1. This is an application to this court for the writ of mandamus against the Judge of the Superior Court of the Brunswick Circuit to require him to sign a bill of exceptions. The application discloses that the trial judge entered an order dismissing a motion for a new trial as follows: “The within motion for a new trial having come on for a hearing and it appearing that movant has failed to prepare and present a proper briéf of the evidence in said case, and that the purported brief submitted to the court for approval by movant is not a true and correct brief of the evidence adduced at said trial but contains misstatements of material facts in said case, it is hereby ordered, adjudged and decreed that said motion be and said motion is hereby dismissed.” An exhibit to the application also discloses that in connection with the bill of exceptions the trial judge entered an order as follows: “The within and foregoing bill of exceptions being re-tendered on this date after refusal to certify and after having been returned to attorney for John Eason and H. L. Padgett, along with the written objections of the judge thereto as by statute provided met and removed, and that said bill of exceptions as re-tendered does not contain or recite the true facts of said case, but contains untrue statements and as re-tendered is untrue, incomplete and contains matters not of record and not properly before the court, and the order of the court for and concerning the re-tender of same not being-complied with, it is hereby ordered, decreed and adjudged that said bill of exceptions be and the same is hereby dismissed.”
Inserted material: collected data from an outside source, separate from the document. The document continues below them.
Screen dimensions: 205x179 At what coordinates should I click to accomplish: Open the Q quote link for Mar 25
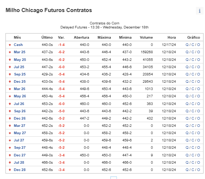187,52
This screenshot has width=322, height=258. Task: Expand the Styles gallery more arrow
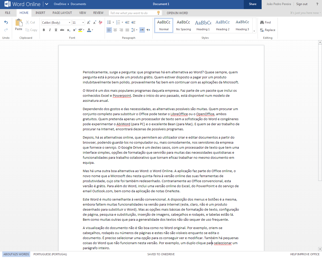[254, 31]
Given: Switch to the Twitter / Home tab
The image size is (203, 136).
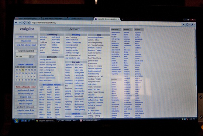Looking at the screenshot, I should point(80,19).
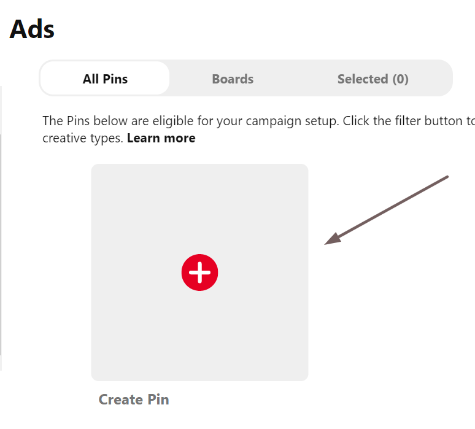Click the Selected count label
The image size is (475, 429).
point(373,79)
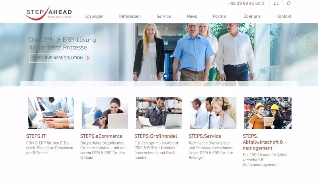Open the Service menu item

point(164,16)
In Webster v. Griffin, 6 Ga. App. 747 (65 S. E. 708) it is held as follows: “Where a mandamus nisi has been issued to the judge of a city court, requiring him to show cause why he should not sign and certify a bill of exceptions, and in his answer he states "that he declined to sign and certify the same because the statement of facts therein was not true, *502and, although he had returned the same to the attorney tendering it, with his objections thereto in writing that these objections had not been satisfactorily met and removed, the rule will be discharged, as the answer can not be traversed. Civil Code § 5545; Platen v. Adams, 72 Ga. 199.”

Decided July 13, 1955. II. L. Williams, for petitioners.
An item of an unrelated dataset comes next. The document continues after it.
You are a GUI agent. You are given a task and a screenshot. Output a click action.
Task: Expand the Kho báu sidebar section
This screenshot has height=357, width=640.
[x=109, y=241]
Since the application together with its exhibit shows on its face that the reason for the refusal of the trial judge to sign the bill of exceptions was that it “does not contain or recite the true facts of said case but contains untrue statements and as re-tendered is untrue, incomplete and contains matter not of record and not properly before the court” it is not necessary for this court to grant a rule nisi. Treating the allegations of the application with its exhibits as true, no cause for granting the rule is set forth.

2. Code § 6-910 (1) authorizing the writ of mandamus upon the refusal of the trial judge to sign a bill of exceptions provides as follows: “Such petition shall set out substantially the bill of exceptions tendered, and shall be verified by the attorney as to the truth of the bill as tendered, and by the party or his attorney as to the other facts stated therein.” While the application here purports to set forth a copy of the bill of exceptions -which is alleged to have been tendered to the trial judge, and the refusal to certify which is the basis of the application, neither a copy of the bill of exceptions nor the substance thereof is a part of the record. Accordingly, the application is also insufficient to form the basis for a rule nisi.

It is therefore ordered that the mandamus nisi be denied and the petition dismissed.

Felton, C. J., Gardner, P. J., Carlisle, Quillian and Nichols, JJ., concur.